Love it or hate it, Twitter has become a valuable tool in the communication toolbox for many organisations, including in the water industry.
From water utilities increasing the social acceptance of water reuse, to academics sharing thoughts on latest research, the social media platform has become a bridge between the business-led discussions and on LinkedIn and informal posts on Facebook.
With over 320 million active monthly users, it raises the question of who is worth following on Twitter?
In no order of popularity, follower number or tweet frequency, we have chosen a heady mix of individuals and organisations for their entertaining, informative and even provocative tweets on water.
From global researchers and academics, right through to NYSE-listed company CEOs and a trash swallowing water wheel, here’s 12 Twitter accounts we think you should check out.
Who else would you add to the list?
Who is it: Founder of the Pacific Institute, Dr Gleick is a world-renowned expert, innovator and communicator on water and climate change issues.
Why follow: An interesting balance of entertaining anti-Trump rhetoric blended with hard-hitting global climate change and water research, broken down easily for a wider audience.
Northeast Ohio Regional Sewer District
Who is it: The customer service team for the Northeast Ohio Regional Sewer District Customer Service team in the US.
Why follow: An entertaining ode to the industry unsung heroes - sewer service crews - and their maintenance work, including videos from their night crews and hashtag #LetsAskDan. An interesting ‘behind the scenes’ of wastewater treatment.
Who is it: Twitter feed of the World Bank’s Water team, working with partners toward “A Water-Secure World for All”
Why follow: Using engaging imagery and tweets, the World Bank Water team help bring attention to the wider Sustainable Development Goals and sanitation crisis facing over 2.5 billion people.
Mr Trash Wheel
Who is it: The official voice of the Water Wheel cleaning Baltimore’s Inner Harbor who claims to like tires but not broccoli. Part of the Healthy Harbor Initiative.
Why follow: Engaging tweets personifying a trash hungry technology setting out to improve the environment and raise issues to the wider public. Mr Trash Wheel even receives fan art and people even dress up as him. Bravo.
Who is it: Water utility supplying over four million customers with drinking water and collecting wastewater from six million across the East of England.
Why follow: Anglian proves that utilities can and should be using social media for more than just updates on maintenance activities or as a platform for customers to complain. Mixing fatberg facts with comedy and personal stories, the account deserves its growing international following.
Who is it: A reporter for Circle of blue reporting on freshwater and all its connections. In Brett’s words: six parts liquid, four parts steel, and a dash of bitters.
Why follow: The credible and widely cited investigative reporter asks the questions most don’t and often delves into issues many US water utilities try to keep behind closed doors.
Who is it: Former climate-friendly investment company founder turned running extraordinaire.

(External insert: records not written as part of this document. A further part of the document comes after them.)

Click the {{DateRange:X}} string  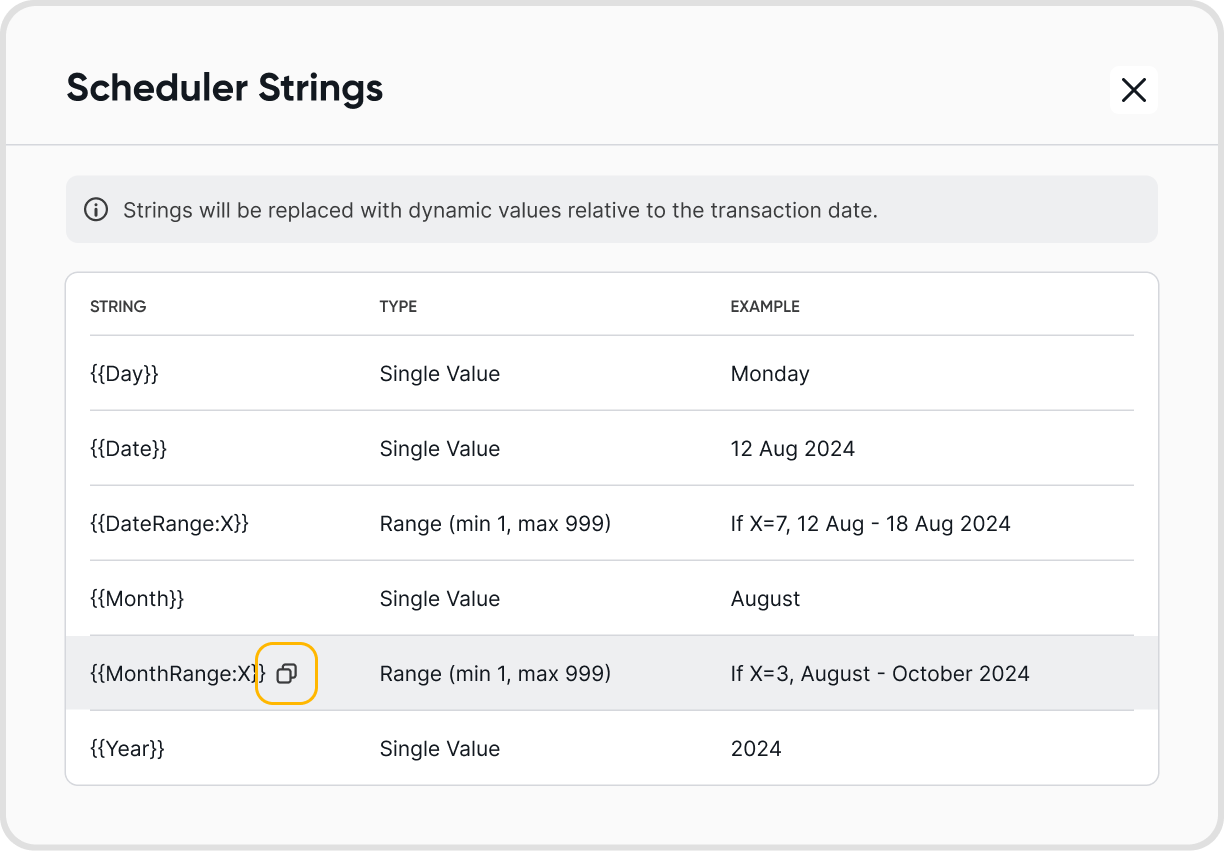(169, 524)
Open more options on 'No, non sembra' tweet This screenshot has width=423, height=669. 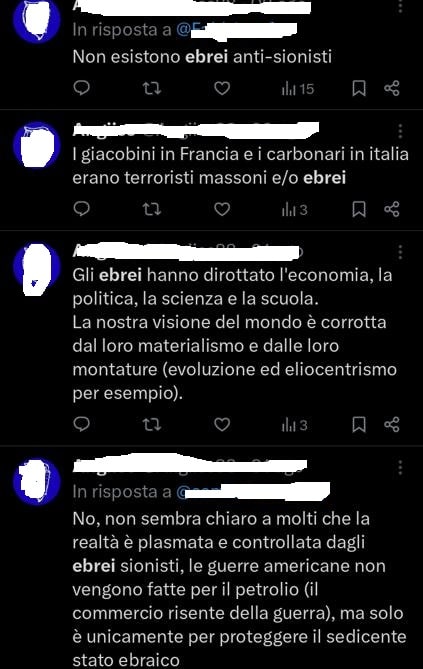pos(400,468)
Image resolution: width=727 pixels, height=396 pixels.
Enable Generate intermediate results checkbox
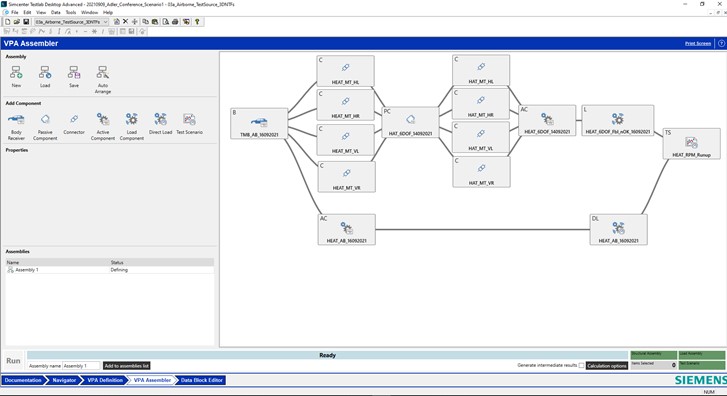point(581,365)
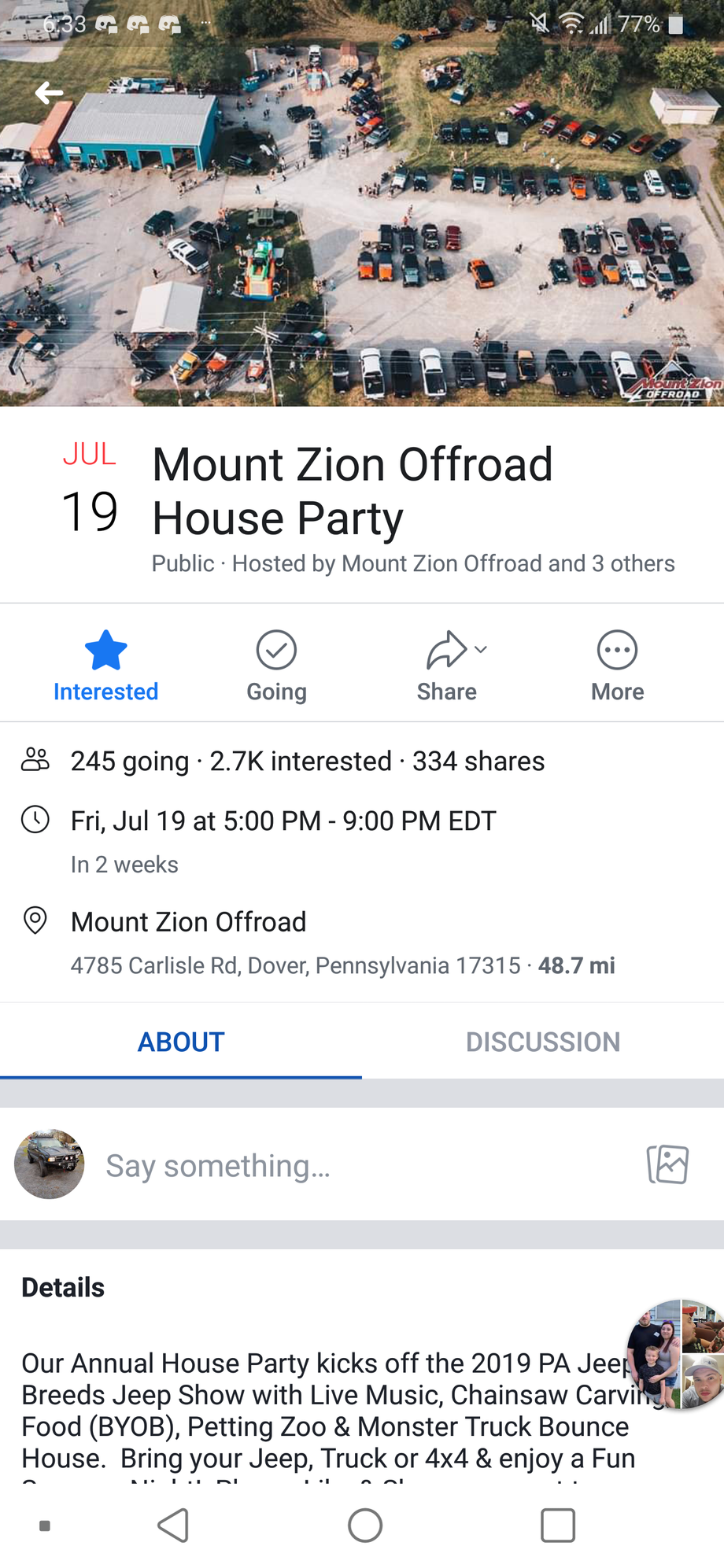Tap the Share arrow icon

coord(445,651)
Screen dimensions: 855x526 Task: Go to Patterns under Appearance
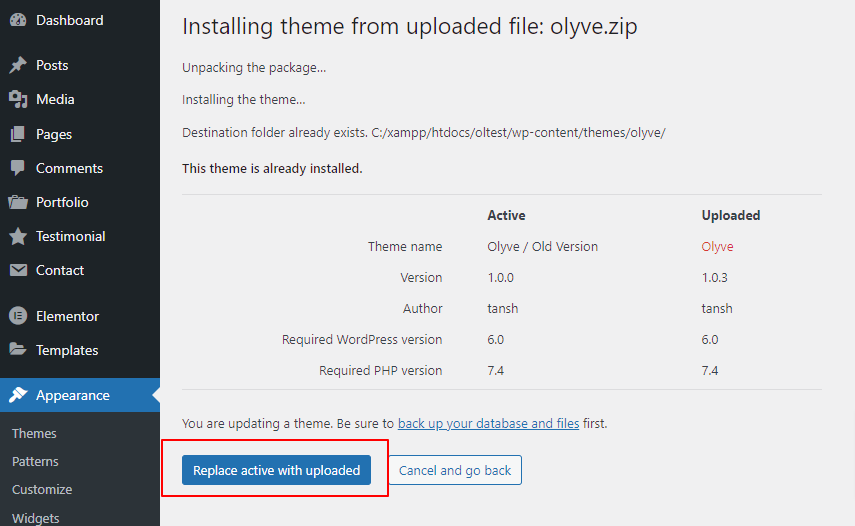tap(35, 461)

Why follow: In an inspirational tale, Mina Guli was told by doctors she wouldn’t be able to run again. Proving them wrong, the water advocate set out to run 100 marathons in 100 days to raise awareness and money for water using the hashtag #runningdry.
Who is it: Currently the CEO of @KWR_Water in the Netherlands and on the content board for Aquatech Innovation Forum.
Why follow: The hydroinformatics expert is an authority on water digitalisation and helps to bridge the communication chasm between the business and science communities.
Who is it: Twitter account for Australian water utility Water Corporation providing water and wastewater services for the whole of Western Australia.
Why follow: As well as using the platform to progress social acceptance of water reuse (see tweet below), the utility effectively uses #OurWater to post consumers’ stunning images of Western Australia.
Who is it: Communications director for the Water Environment Federation (WEF)
Why follow: The brains behind the increasingly popular ‘Words on Water’ podcast series, Travis manages to strike the rare balance between personal and professional tweets on water, without coming across too light-hearted for the former or stuffy in the latter.
Who is it: Chief executive officer (CEO) of water treatment company, Xylem
Why follow: Despite running a global company, in-between board meetings Patrick finds the time to tweet on his music tastes, political views and humanitarian trips.
Who is it: PR and media consultant specialising in water and wastewater – tweeting on all things wet – and in times of drought – dry.